Replace CategoricalConvPolicy #906

lywong92 · 2019-10-02T20:54:57Z

Remove all occurrences of CategoricalConvPolicy
Rename CategoricalConvPolicyWithModel to CategoricalConvPolicy
Create and remove integration test

Benchmark script is located in origin/benchmark_categorical_cnn_policy.

Results:

Also tried running both versions in an atari environment PongNoFrameskip with PPO, but realized that this combination of environment and algorithm is not ideal for our testing:

As discussed, results from MemorizeDigits are sufficient to show that the layer implementation can be replaced with the model implementation.

codecov · 2019-10-02T21:19:30Z

Codecov Report

Merging #906 into master will decrease coverage by 0.39%.
The diff coverage is 100%.

@@            Coverage Diff            @@
##           master     #906     +/-   ##
=========================================
- Coverage   69.67%   69.28%   -0.4%     
=========================================
  Files         171      170      -1     
  Lines        9485     9434     -51     
  Branches     1250     1249      -1     
=========================================
- Hits         6609     6536     -73     
- Misses       2660     2681     +21     
- Partials      216      217      +1

Impacted Files	Coverage Δ
src/garage/tf/policies/categorical_cnn_policy.py	`96% <100%> (ø)`
src/garage/tf/core/network.py	`0% <0%> (-23.22%)`	⬇️
src/garage/envs/grid_world_env.py	`86.56% <0%> (-4.48%)`	⬇️
src/garage/experiment/experiment_wrapper.py	`84.84% <0%> (-0.76%)`	⬇️
src/garage/misc/special.py	`33.33% <0%> (+3.03%)`	⬆️
.../exploration_strategies/epsilon_greedy_strategy.py	`100% <0%> (+3.57%)`	⬆️

Continue to review full report at Codecov.

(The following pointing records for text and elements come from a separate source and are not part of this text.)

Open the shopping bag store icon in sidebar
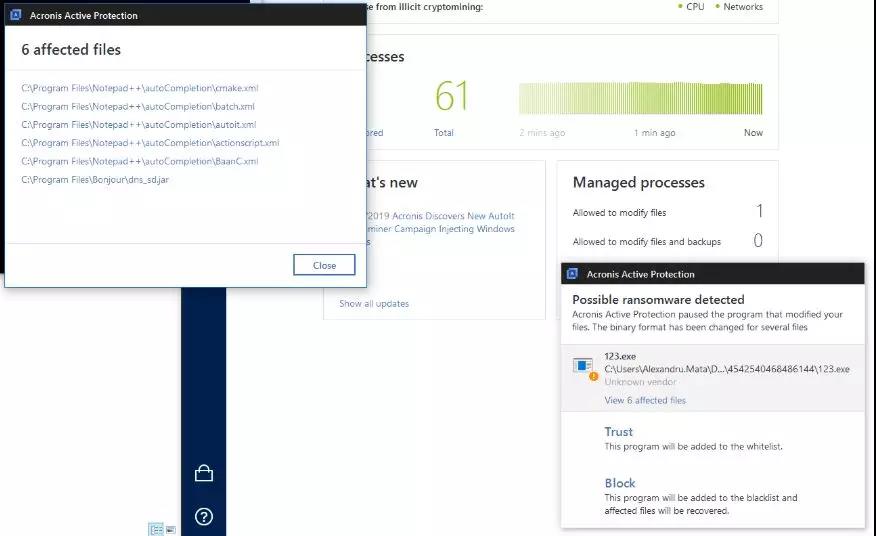The height and width of the screenshot is (536, 876). [204, 473]
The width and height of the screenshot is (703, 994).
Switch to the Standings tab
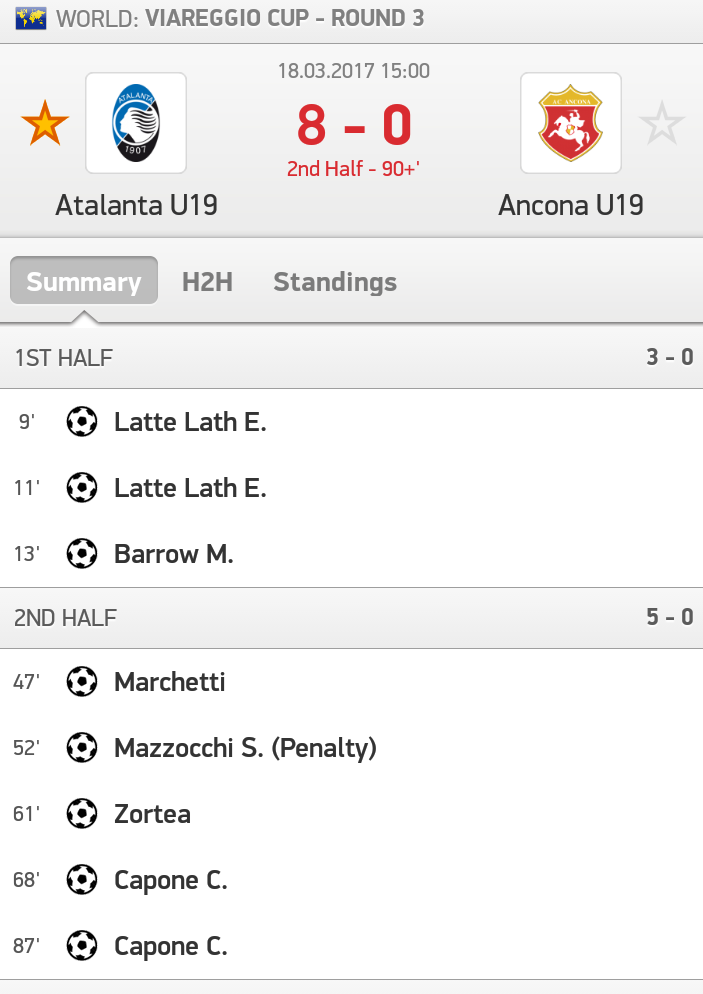click(335, 282)
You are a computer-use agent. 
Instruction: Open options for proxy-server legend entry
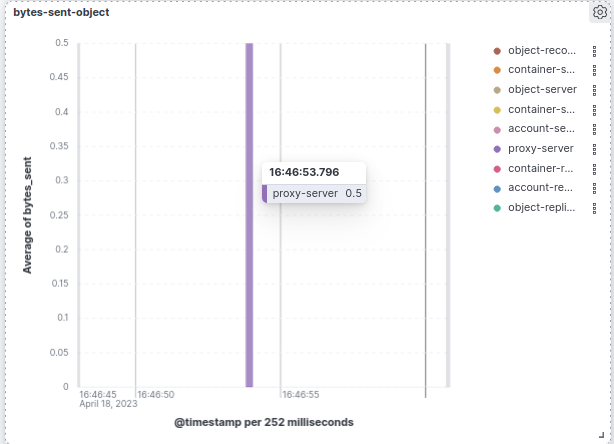tap(594, 148)
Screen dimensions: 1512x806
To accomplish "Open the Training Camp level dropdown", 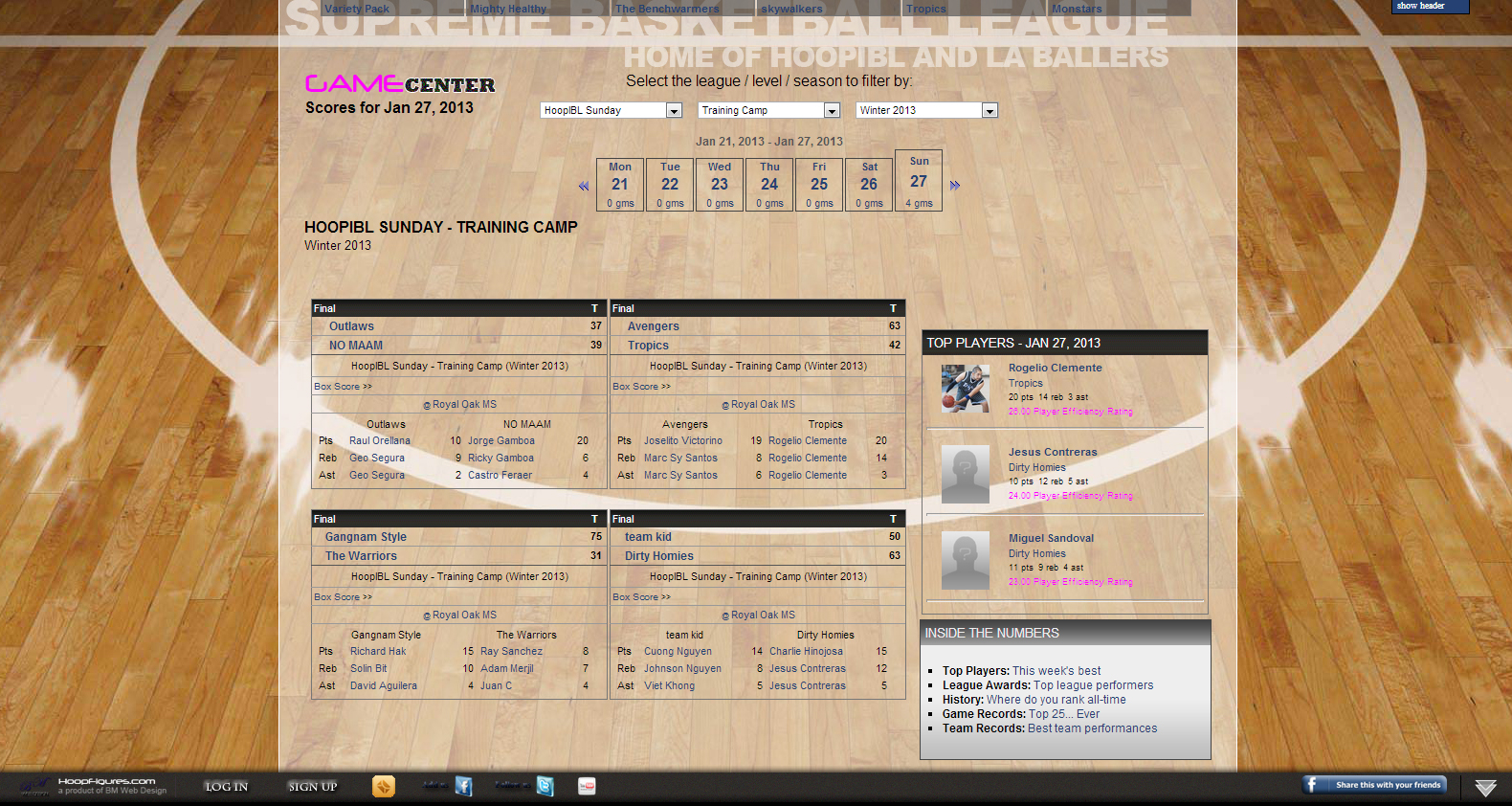I will pyautogui.click(x=832, y=111).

Legend - Click here to learn more
Δ = absolute <relative> (impact), ø = not affected, ? = missing data
Powered by Codecov. Last update 4673a26...be4c045. Read the comment docs.

ahtsan

+1 for adding an example for CategoricalCNNPolicy. Please replace 'conv' with 'CNN' as it's the preferred convention before merging. Well done!

ahtsan · 2019-10-02T21:21:17Z

examples/tf/trpo_cubecrash.py

+    """Run task."""
+    with LocalTFRunner(snapshot_config=snapshot_config) as runner:
+        env = TfEnv(normalize(gym.make('CubeCrash-v0')))
+        policy = CategoricalConvPolicy(env_spec=env.spec,


Might be better to use CNN for convention, so it would be CategoricalCNNPolicy. Please also edit other occurrence.

ryanjulian · 2019-10-02T21:30:13Z

Can you run benchmarks using the following environments:

MemorizeDigits-v0
CubeCrash-v0
CarRacing-v0
Acrobot-v1^
MountainCar-v0^
CartPole-v1^
LunarLander-v2^

^ - Using the wrappers PixelObservationWrapper and FrameStack (n=4)

I omitted the Sparse and ScreenBecomesBlack variants of CubeCrash because those are meant to test off-policy algorithms and RNNs respectively.

First list found using this script:

> import gym
> from gym.spaces import Box
> targets =  [s for s in gym.envs.registry.all() if s._entry_point != 'gym.envs.atari:AtariEnv' and type(s.make().observation_space) == Box and len(s.make().observation_space.shape) == 3]
> print(targets)
[EnvSpec(CubeCrashScreenBecomesBlack-v0),
 EnvSpec(CubeCrash-v0),
 EnvSpec(CarRacing-v0),
 EnvSpec(MemorizeDigits-v0),
 EnvSpec(CubeCrashSparse-v0)]

Second list using this additional query:

> from gym.spaces import Discrete
> targets = [s for s in gym.envs.registry.all() if s._entry_point != 'gym.envs.atari:AtariEnv' and type(s.make().action_space) == Discrete and 'rgb _array' in s.make().metadata['render.modes']]
> print(targets)
[EnvSpec(MountainCar-v0),
 EnvSpec(CubeCrashScreenBecomesBlack-v0),
 EnvSpec(CartPole-v1),
 EnvSpec(CartPole-v0),
 EnvSpec(CubeCrash-v0),
 EnvSpec(Acrobot-v1),
 EnvSpec(LunarLander-v2),
 EnvSpec(MemorizeDigits-v0),
 EnvSpec(CubeCrashSparse-v0)]

Along with your PR, can you add two examples (to examples/): one using one of the first set of environments, and another example with an environment using the wrappers? In your examples, you can also include the list of the other environments for which that example will work.
Please include your new benchmark script in benchmarks/, of course omitting the part of the benchmark which tests the now-deleted primitive.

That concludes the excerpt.